COV_Magic to the Bone.inddDaughter of a prominent Portland businessman, Allie would rather moonlight as a Hound than accept the family fortune – and the strings that come with it. But when she discovers a little boy dying from a magic Offload that has her father’s signature all over it, Allie is thrown into the high-stakes world of corporate espionage and black magic.

Now Allie’s out for the truth – and must call upon forces that will challenge everything she knows, change her in ways she could never imagine … and make her capable of things that powerful people will do anything to control.

Allie Beckstrom is an interesting character. She is in some ways the typical urban fantasy heroine, with an attitude and a chip on her shoulder. She is also paranoid to the extreme, refusing to trust anyone and making stupid decisions based on her paranoia. The really intriguing part about her was how using magic could cause her to lose memories.
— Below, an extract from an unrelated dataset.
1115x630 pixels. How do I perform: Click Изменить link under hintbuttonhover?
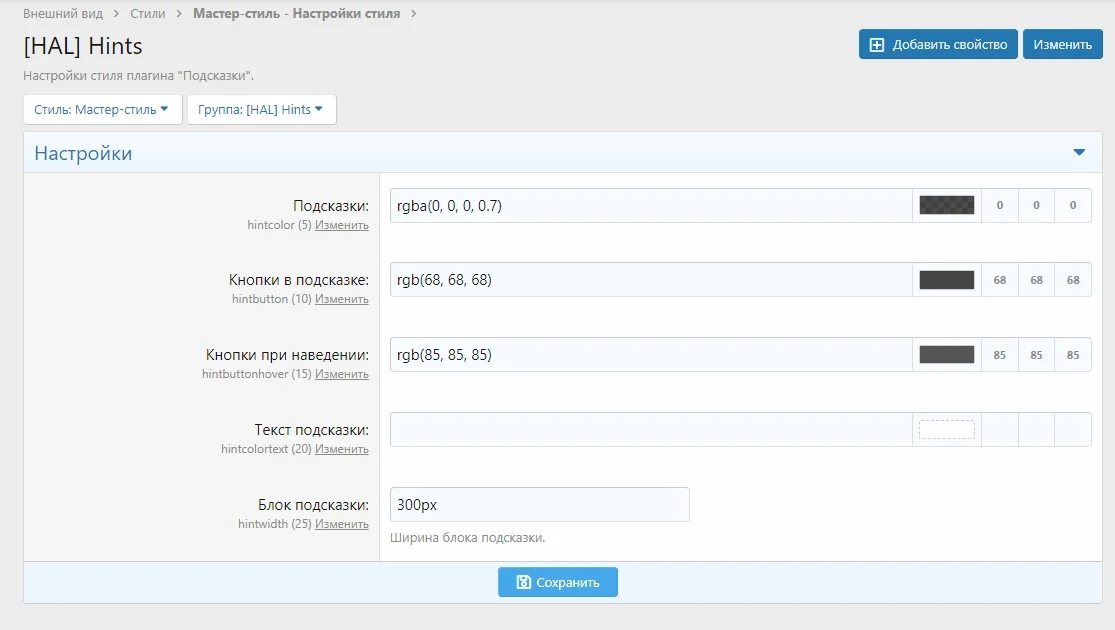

It made her much easier to sympathize with when thinking of how she had to write her life down in her little black book to keep track of both little things like her current cases, to big things like her own name. The rest of the characters I did not find very interesting. Zayvion was the typical tall-dark-handsome-mysterious love interest, who mysteriously pops into Allie’s life and she falls in love with him despite her better judgement, and then pushes him away when she thinks he might love her back. Been there, done that. Allie’s best friend Nola was the “I’m going to shun magic in the magical world” type. Again, not new or exciting.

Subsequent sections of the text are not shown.